In questo ambito il regime da una parte ha fatto leva sulla richiesta di «ordine» presente nella società dopo le convulsioni, i colpi di stato e agli scontri di piazza seguiti alla rivoluzione antimonarchica del 1958 e dall'altra si è presentato all'estero come il garante dell'unità del paese e di una politica «pragmatica» a livello internazionale assicurando all'occidente prima il contenimento e la distruzione del locale Partito comunista e poi la costruzione di un «argine» contro il rischio di una esportazione nella regione del Golfo e del Medioriente della rivoluzione Khomeinista.

Non a caso gli Usa videro con favore sia il colpo di stato del Baath del 1968 (in seguito al quale Saddam Hussein divenne il numero due del presidente Hassan al Bakr, del quale avrebbe poi preso il posto nel luglio del 1979), sia l'avvio della guerra all'Iran nel settembre del 1980 che segnò il definitivo passaggio dell'Iraq nel campo statunitense. Una guerra che l'Iraq fece praticamente a credito, nel senso che i proventi del petrolio continuarono ad essere utilizzati nel «welfare» mentre le armi venivano comprate utilizzando i prestiti occidentali e del Golfo. Ma l'ingenuo tentativo di Saddam Hussein di divenire il referente locale dell'Occidente si infranse a pochi giorni dalla «vittoria» contro l'Iraq. Kuwaitiani, sauditi, americani, inglesi e israeliani decisero che, risolto il problema Iran ora anche l'Iraq andava distrutto.

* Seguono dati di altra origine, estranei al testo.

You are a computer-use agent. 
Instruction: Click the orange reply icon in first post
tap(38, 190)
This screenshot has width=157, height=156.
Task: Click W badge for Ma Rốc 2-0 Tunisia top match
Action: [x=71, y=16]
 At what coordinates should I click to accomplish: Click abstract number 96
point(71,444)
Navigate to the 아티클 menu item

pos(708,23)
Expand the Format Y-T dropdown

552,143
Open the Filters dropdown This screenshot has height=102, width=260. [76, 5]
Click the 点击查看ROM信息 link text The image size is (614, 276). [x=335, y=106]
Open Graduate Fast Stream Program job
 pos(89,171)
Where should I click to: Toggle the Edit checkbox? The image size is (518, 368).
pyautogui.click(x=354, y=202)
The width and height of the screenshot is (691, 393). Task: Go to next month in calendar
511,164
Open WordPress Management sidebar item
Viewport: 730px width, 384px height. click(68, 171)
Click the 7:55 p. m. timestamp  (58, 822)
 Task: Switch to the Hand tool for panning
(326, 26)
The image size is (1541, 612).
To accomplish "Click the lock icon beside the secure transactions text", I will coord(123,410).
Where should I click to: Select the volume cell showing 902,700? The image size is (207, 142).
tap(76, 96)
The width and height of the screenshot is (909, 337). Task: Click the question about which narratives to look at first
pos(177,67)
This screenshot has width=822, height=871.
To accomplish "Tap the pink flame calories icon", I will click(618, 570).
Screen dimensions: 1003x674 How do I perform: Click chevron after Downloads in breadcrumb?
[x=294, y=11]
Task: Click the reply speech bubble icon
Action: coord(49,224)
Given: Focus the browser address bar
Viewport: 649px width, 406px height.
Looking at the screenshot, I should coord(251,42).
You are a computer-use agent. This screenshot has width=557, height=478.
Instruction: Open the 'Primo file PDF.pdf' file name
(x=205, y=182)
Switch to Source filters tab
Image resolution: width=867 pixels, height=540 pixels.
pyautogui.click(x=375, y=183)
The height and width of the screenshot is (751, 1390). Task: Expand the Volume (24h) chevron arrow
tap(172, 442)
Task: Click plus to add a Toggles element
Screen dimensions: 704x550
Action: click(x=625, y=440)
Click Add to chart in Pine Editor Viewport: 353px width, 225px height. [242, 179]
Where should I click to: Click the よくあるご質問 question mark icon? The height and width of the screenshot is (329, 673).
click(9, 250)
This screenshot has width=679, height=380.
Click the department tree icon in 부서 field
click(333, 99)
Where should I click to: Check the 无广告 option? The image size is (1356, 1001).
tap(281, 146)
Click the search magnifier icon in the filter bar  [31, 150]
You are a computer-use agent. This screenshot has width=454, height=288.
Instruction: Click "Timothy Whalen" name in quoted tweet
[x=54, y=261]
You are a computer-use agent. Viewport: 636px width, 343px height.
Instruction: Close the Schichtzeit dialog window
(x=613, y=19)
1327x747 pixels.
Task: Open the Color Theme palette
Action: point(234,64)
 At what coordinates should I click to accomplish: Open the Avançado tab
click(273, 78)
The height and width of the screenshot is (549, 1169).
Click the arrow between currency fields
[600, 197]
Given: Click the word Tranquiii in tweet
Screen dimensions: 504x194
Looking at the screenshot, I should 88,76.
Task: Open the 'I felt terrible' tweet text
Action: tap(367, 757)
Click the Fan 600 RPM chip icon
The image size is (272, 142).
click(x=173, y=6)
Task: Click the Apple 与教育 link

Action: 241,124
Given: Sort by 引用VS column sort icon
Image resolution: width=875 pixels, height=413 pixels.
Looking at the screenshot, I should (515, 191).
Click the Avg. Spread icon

All'inizio con l'arma dei debiti. L'Iraq cosi nel 1989-90 si trovò davanti alla richiesta del Kuwait, e non solo dell'emirato, di un rimborso di tutti i crediti concessi a Baghdad durante la guerra. Una richiesta impossibile da soddisfare a meno di non voler distruggere il paese e il consenso che il regime si era costruito all'interno. Da qui la scelta di invadere nell'agosto del `90 il Kuwait, dopo un ambiguo via libera dell'amministrazione Usa, con tutto quel che ne è derivato. Il sostegno degli Usa all'Iraq durante gli anni '80 (mentre i neocon del tempo sostenevano l'Iran) in quegli anni arrivò sino al punto di tacere sull'uso da parte dell'esercito iracheno di gas asfissianti contro le truppe iraniane nella penisola di Fao e lungo tutto il fronte fino al nord, dove nella città di Halabja (occupata due giorni prima dall'esercito iraniano e dai peshmerga kurdi) vi furono oltre 5.000 vittime. La guerra all'Iran venne usata da Saddam sia per schiacciare la forte opposizione sciita che chiedeva l'istituzione di una repubblica islamica in Iraq sia i movimenti separatisti kurdi alleati dell'Iran nel nord del paese.

A livello ideologico il regime cercò inoltre di creare una comune mitologia nazionale che riferendosi al passato mesopotamico pre islamico e pre arabo, fosse in grado di unire il paese al di là delle divisioni etniche, politiche e soprattutto religiose. Un collante ideologico contro il quale si sono scagliati gli occupanti Usa lasciando mano libera ai saccheggiatori dei musei dedicati proprio a quel'antico passato, sciogliendo l'esercito e introducendo per la prima volta a livello istituzionale il confessionalismo etnico e religioso.